# Jewelry making



## jade

Anyone else do any jewelry making? I've been on sort of a beading kick lately. I'd love to see what other people are doing. Anyon have any jewelry projects they are working on? Anyone have any pictures to post?


----------



## Panda

I haven't done it in a while, but i used to quite a bit.


----------



## copper

For christmas i made my friends matching earring and bracelet sets.


----------



## hippietoad

Hello  
Yeah, I make seaglass jewelry. Not the faux stuff.
Where I live, I have the joy of beachcombing and finding
seaglass just lying there. It's a great way to relax.
I think I can figure how to post a photo. Here goes


----------



## Cathy8

I love it, Hippietoad!!


I've done a little beading here and there. Mostly just for personal use and gifts for friends.


----------



## dragonfly princess

*jewelry*

hey there, I also make jewelry.  I have sold quite a few peices and people have asked me to make a website and put together business cards.  Guess I will.  I will try and get some pics up here


----------



## Karina

I love making jewelry. I've done quite a bit with beading, but most of the stuff I make ends up breaking. I don't know if the string i'm using or the way I tie it off, but they usually only end up lasting a couple of wearings. I ave been successful with earrings on a few occassions.


----------



## Krickett

Karina, are you using a string like embrodery thread or close to it? If so and you are beading with glass beads the beads will eventually cut the string. I have used the beading wire, but then you ahve to mess with the crimps to keep it together. I have also used fishing string like an 8-12 Lb test. Just tie it and use some jewlery glue on it and run the ends though a few beads and cut.
I need to take some pics of my things and get them on my pc so I can post them. My fiancee's mother is a seamstress and we are in the SCA--Society for Creative Anacronisms and we do reinactments for the Medieval time period. She does the clothing and some leather work belts, pouches. quivers and the sort. Then she decided to venture into jewlery making and took me to a class with her and I like it. Havent made many htings, but the ones I have made I am proud of and think they look nice. Anyway just an idea about the thread and fishing string. They say that Fireline is good for beading.


Krickett


----------



## lilly

i haven't done any for the longest time!!...
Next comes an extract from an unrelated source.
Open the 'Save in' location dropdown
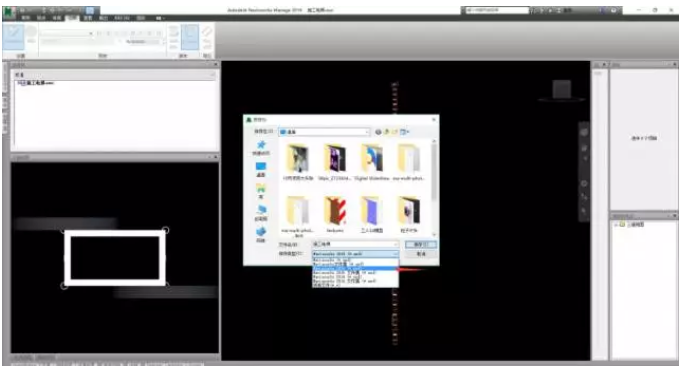This screenshot has width=685, height=370. pyautogui.click(x=324, y=131)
love that piece *hiipietoad*...it's beautiful...i love all things earthy and gifts from the sea...have a tale to go with them aswell..


----------



## Laurie

I really like your necklace too especially when you can collect something in your own are that is that pretty.

Laurie


----------



## anhoki

Without promoting my shop you can look at my Etsy AND scan my Flickr
http://www.flickr.com/photos/anhoki/


----------



## Tabitha

There is nothing wrong with promoting your shop. We all do it in our siggies & in our avatars.


----------



## Lexi

Hippietoad- That necklace is fantastic! It is so lovely! 

I make jewelry also. I love seed bead weaving so that is what I do primarily but I am just getting hooked on wire work too. I LOVE to bead!


----------



## lollil

Hippietoad that is just beautiful!!


----------



## steelsy

thats lovely my mum has just started to get into making her own jewellery and I've helped her out a bit and I must admit I'm getting quite hooked on it too! lol!x


----------



## Hippydippymom

I make jewelry, fuse glass, lampwork and all kinds of cool, funky stuff.


----------



## soapykaz

*Making (and Selling) Jewellery*



			
				Hippydippymom said:
			
		

> I make jewelry, fuse glass, lampwork and all kinds of cool, funky stuff.



Hi, have you looked at the US site www.etsy.com for a place to sell your creations?  It's cheap to run and easy to navigate.  Nice looking and high quality website.  I sell my beaded, gemstone and polymer clay stuff on there.  I'm trying to teach myself how to make soap, which is how I came across this forum.  Best wishes, Soapykaz (from Cornwall, UK).


----------



## metalicious

I make bubble jewelry if you're interested in checking it out.  Go to http:..www.metalicious.etsy.com


----------



## soapykaz

*Hand-Made Jewellery - New Photos*

Hi, have you looked at the US site www.etsy.com for a place to sell your creations?  It's cheap to run and easy to navigate.  Nice looking and high quality website.  I sell my beaded, gemstone and polymer clay stuff on there.  Best wishes, Soapykaz (Cornwall, UK).[/quote]

Silly me - I didn't add my Etsy shop name: *http://www.beautifulandbeaded.etsy.com*

See the attached photos for a little sample of my stuff.  Please check out my shop - and be sure to look in the Clearance Sale section, as I frequently tidy up, reduce prices and move things into Clearance Sale.  Lots of necklaces for $5 each, and earrings for $1.  Free postage for second items (including to the US).

Best wishes,
Soapykaz
Cornwall, UK


----------



## farmgirl

I LOVE making jewelry.  I have 3 kilns and fuse the glass myself...
http://www.designsbymolly.bravehost.com
http://www.designsbymolly.etsy.com


----------



## pepperi27

Wow you guys have some awesome stuff! My jewelry pieces are boring LOL I did post some a few months back in the photo gallery. Now I have another addiction I so want to learn to make resin pendants! Maybe after tax season I will buy some supplies and learn. I'm very excited about it as i love to learn new things. My latest addiction has been wire wrap rings. I've gotten good at making the lesser grade gauges but want to learn 18 or 16 which I know will take quite some time. I don't mind cause its so much fun!


----------



## wildmagic

I make resin and plastic jewelry with my own graphic designs. It's been a lot of fun mixing the two!


----------